Happy Advent, Dear Friends,
If you look back across the pages of history, you will discover many places where the course of nations and even the world often hinged on a seemingly insignificant detail. On April 14, 1865, at Ford’s Theater in Washington, D.C., Abraham Lincoln was shot by a young actor named John Wilkes Booth. There is a strange story about that fateful night.
The Lincoln family had planned to spend the evening at the National Theater watching a play about the antics of a famed show horse. Early that afternoon, however, Mrs. Lincoln decided that she and her husband would attend another play instead — one being staged at Ford’s Theater.

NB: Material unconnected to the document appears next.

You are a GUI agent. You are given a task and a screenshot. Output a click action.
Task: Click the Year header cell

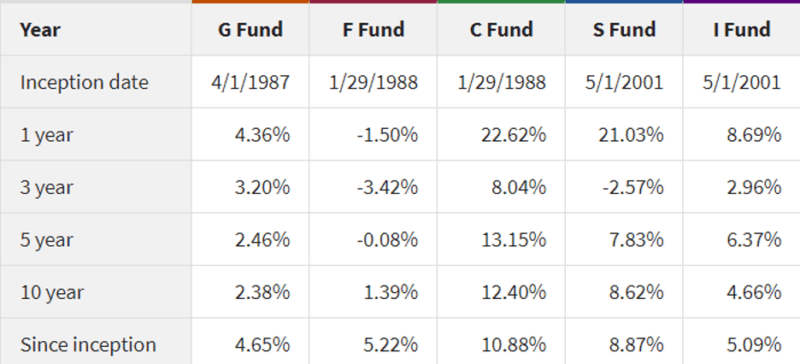pos(40,30)
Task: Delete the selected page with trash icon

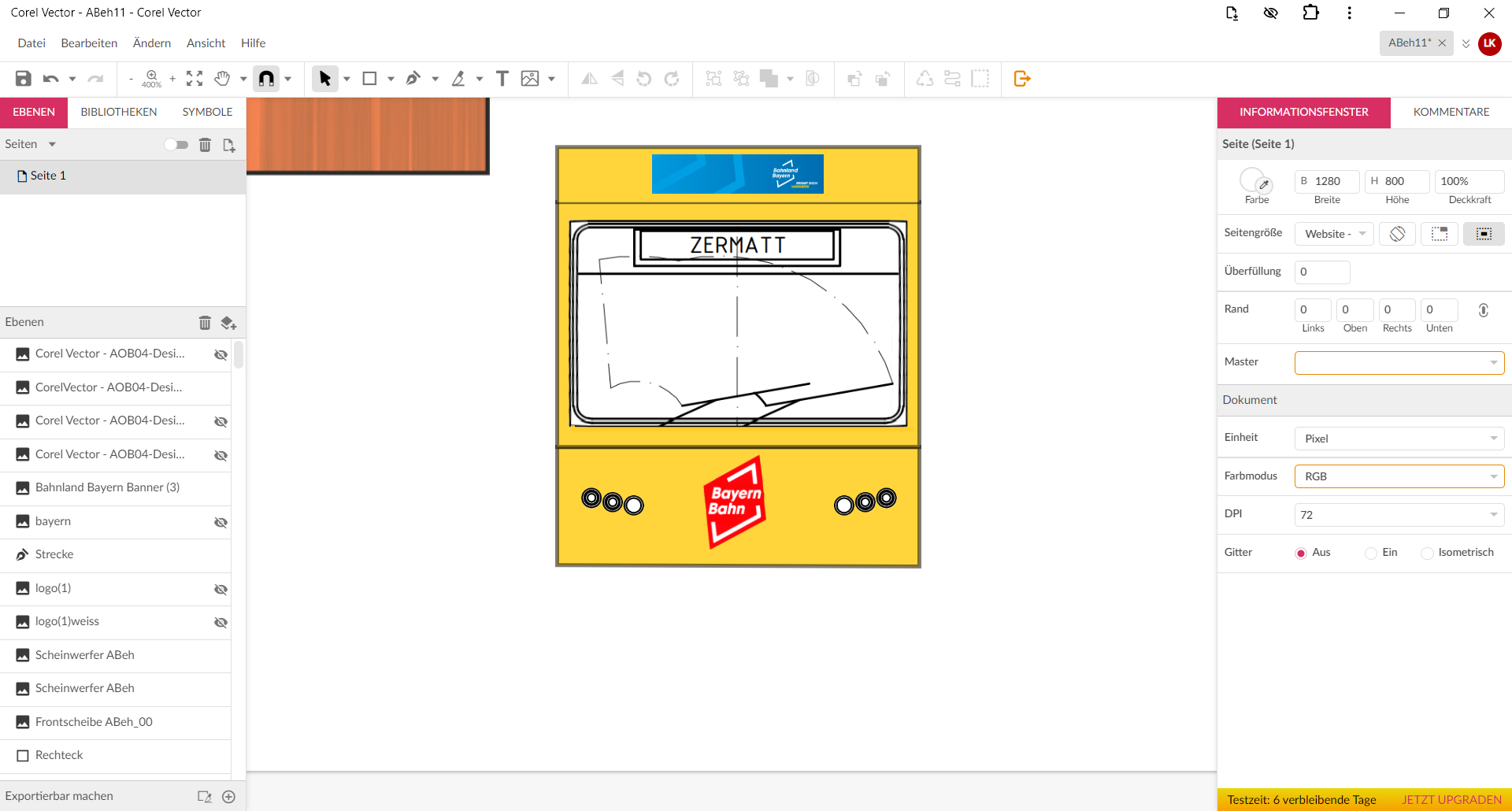Action: (x=205, y=145)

She sent a messenger to obtain tickets. As the messenger made his purchase, Booth overheard the transaction. In that moment Booth hatched one of the most wretched plots in American history. A few moments after 10:00 that night, he fired the fatal shot. The next morning President Lincoln was dead. The course of our history was altered because of a last-minute change in theater plans. One wonders what might have happened if President and Mrs. Lincoln had seen the other play.
You run into something like this in lots of places. Once a man was walking down a street in New York City. Lost in his thoughts, he came to a busy intersection. Unaware that the lights had changed, he stepped into the path of passing traffic. Nearby stood a cab driver who saw the man in danger. At the last moment the driver pulled the man to safety. The world may not remember the name of that cab driver, but it will never forget the man who was pulled to safety that night in New York. In the darkest hours of England’s history, he pleaded with his nation to die rather than surrender. We still recall this man’s gravelly voice as he stood in the British Parliament and promised England its “finest hour.” But on that night in New York, the life of Winston Churchill was in the hands of a cab driver.

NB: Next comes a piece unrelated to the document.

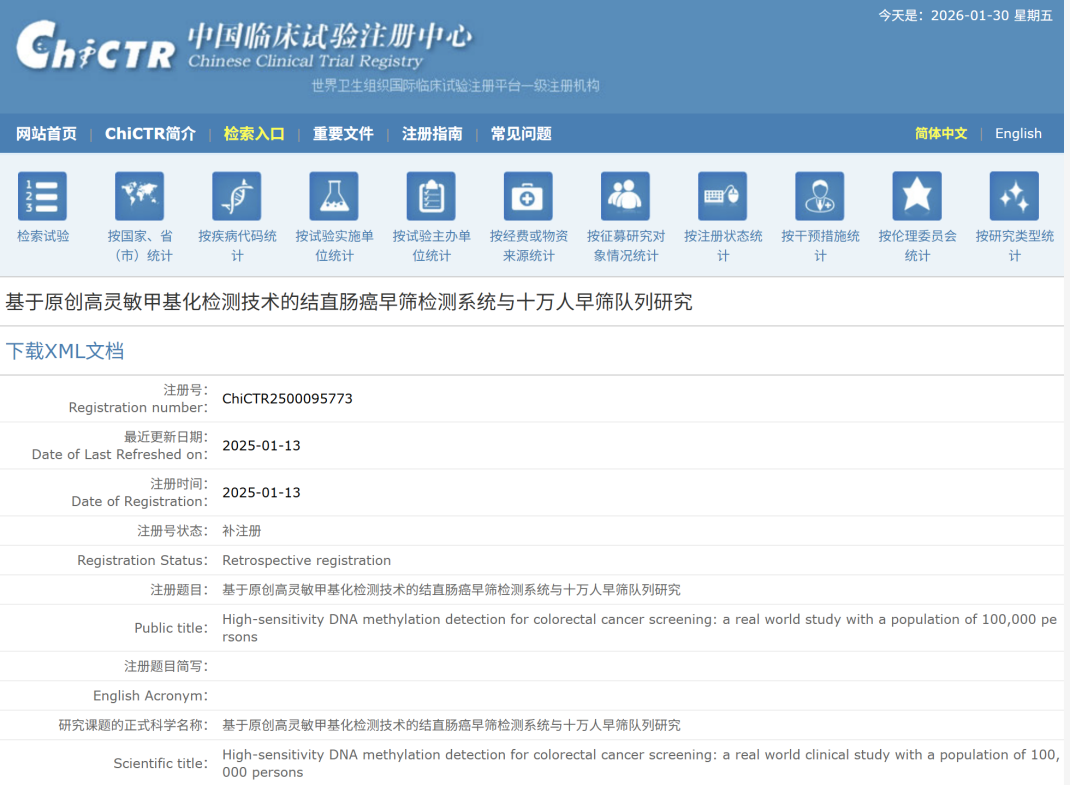The height and width of the screenshot is (785, 1070).
Task: Click the search trials list icon
Action: tap(43, 196)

We never really know the significance of an event, whether it seems great or small. A long time ago the carpenter from Nazareth told his friends that the way to change the world was by giving attention to the little things. “Whoever can be trusted with very little can also be trusted with much,” Jesus said, “and whoever is dishonest with very little will also be dishonest with much” (Luke 16:10). If you are faithful in small matters, you will also be faithful in significant ones. Long ago G. A. Studdert put it this way:
Sometimes I wish that I might do
Just one grand deed and die.
And by that deed reach up
To meet God in the sky.
But such is not thy way, O God,
Nor such is thy decree.
But deed by deed and tear by tear
Our souls must climb to thee.
It often works that way. Our lives and our world are sometimes changed by massive events of grand importance. But most often the change is gradual. People who take time to do the small things are usually the winners, and the world is a better place because they lived.